The model field supports $ENV_VAR references so pinned model IDs stay out of config:
agents:
- name: pinned
harness: tool_loop
model: $ANTHROPIC_MODEL # resolved at run timeHarness parameters
Each harness takes different knobs. In experiment manifests, parameters are passed to the execution layer and become request.configuration for the internal adapter.

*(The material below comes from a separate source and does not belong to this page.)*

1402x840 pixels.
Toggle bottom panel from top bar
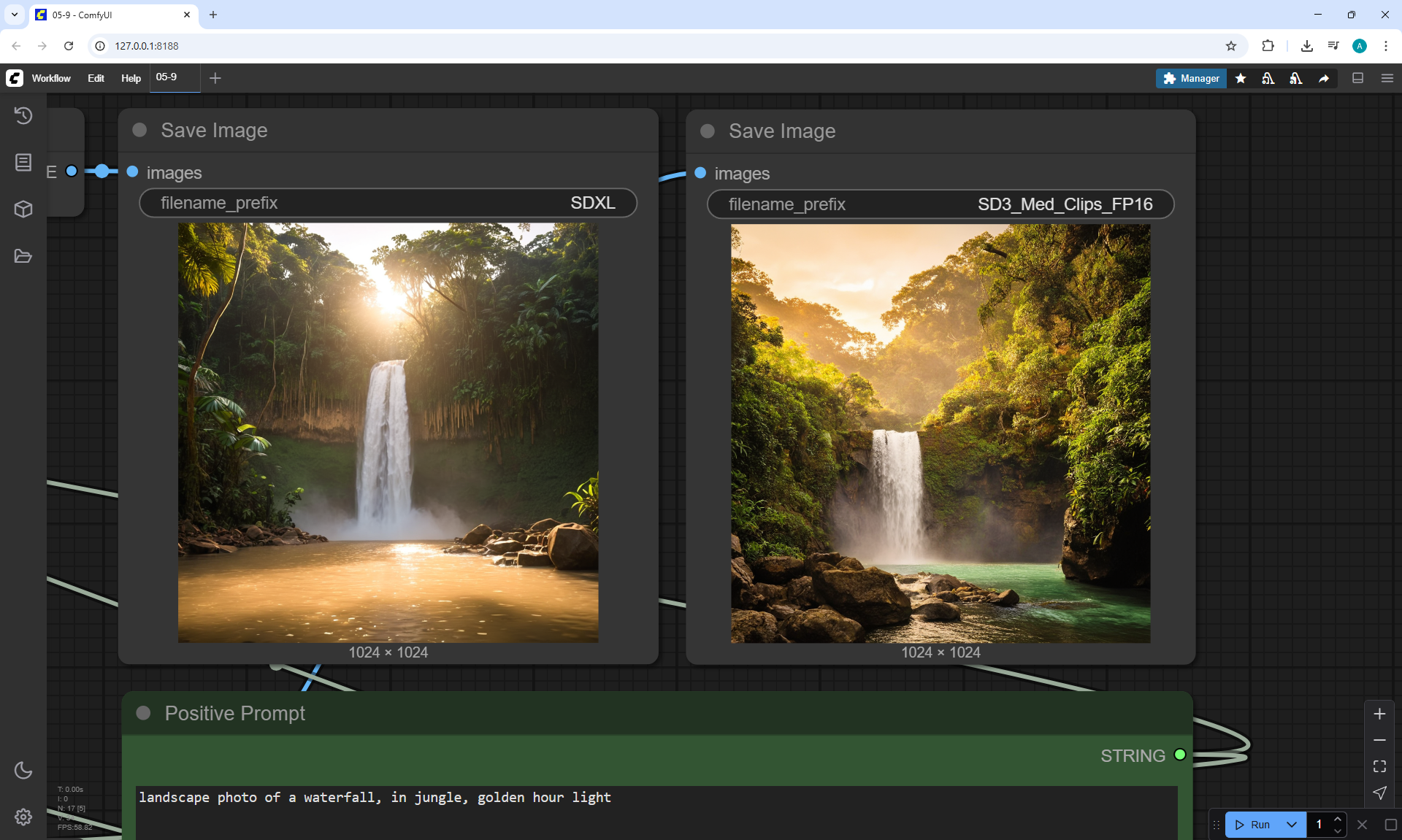click(x=1358, y=78)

Direct: simple generation settings such as output token budget:
max_tokens = 16384Tool Loop: bounded turn count:
max_turns = 8RLM: workspace-level rlm.toml, grouped into guardrails and execution:
# rlm.toml
[guardrails]
token_budget = 100_000
max_iterations = 20
max_subcall_depth = 3
max_budget_usd = 5.00
[execution]
scaffolding = true
context_limit = 1_000_000
compaction_threshold_pct = 0.85
max_parallel_workers = 4Lambda-RLM: workspace-level lambda-rlm.toml, with template, planner, review, guardrails, and execution settings:
# lambda-rlm.toml
[template]
tier = "dependency_tree"
definition = "report_template.toml"
[planner]
context_window_chars = 200_000
max_branching_factor = 4
[review]
enabled = true
max_retries_per_source = 1
max_supplements_per_section = 1
[guardrails]
token_budget = 500_000
[execution]
max_parallel_workers = 4RLM and Lambda-RLM configuration files live in the staged task workspace. The experiment manifest selects the harness and model; the workspace TOML controls the harness-specific runtime behaviour.
Custom Internal Adapters
Public documentation calls these agent harnesses, but the Python execution protocol is still named Adapter. Any class matching that protocol can be registered:
from aec_bench.adapters.base import AdapterRequest, AdapterResult
class MyAdapter:
def __init__(self, model_name: str, workspace: str, **kwargs):
self.model_name = model_name
self.workspace = workspace
def execute(self, request: AdapterRequest) -> AdapterResult:
# your strategy here
...
def adapter_name(self) -> str:
return "my_adapter"
def resolved_model(self) -> str:
return self.model_nameRegister against a LocalAdapterRegistry with a builder function:
from aec_bench.adapters.local_registry import LocalAdapterRegistry
registry = LocalAdapterRegistry()
registry.register(
"my_adapter",
lambda model_name, workspace, **kwargs: MyAdapter(model_name, workspace, **kwargs),
)Once registered, the adapter kind is addressable from an experiment config through the public harness field:
agents:
- name: my-experimental-agent
harness: my_adapter
model: claude-sonnet-4What a good adapter does
- Respects the whitelist: only call tools present in
request.tools. - Writes to
request.output_path: producing that file is the adapter's job. - Records a transcript: capture model turns, tool calls, and tool results.
- Reports token usage: populate
usage_input_tokensandusage_output_tokenswhen available. - Classifies failures: set
failure_kindso downstream reports can group errors.
The contract is deliberately thin. Keeping it thin is what lets the same task compare cleanly across many harnesses.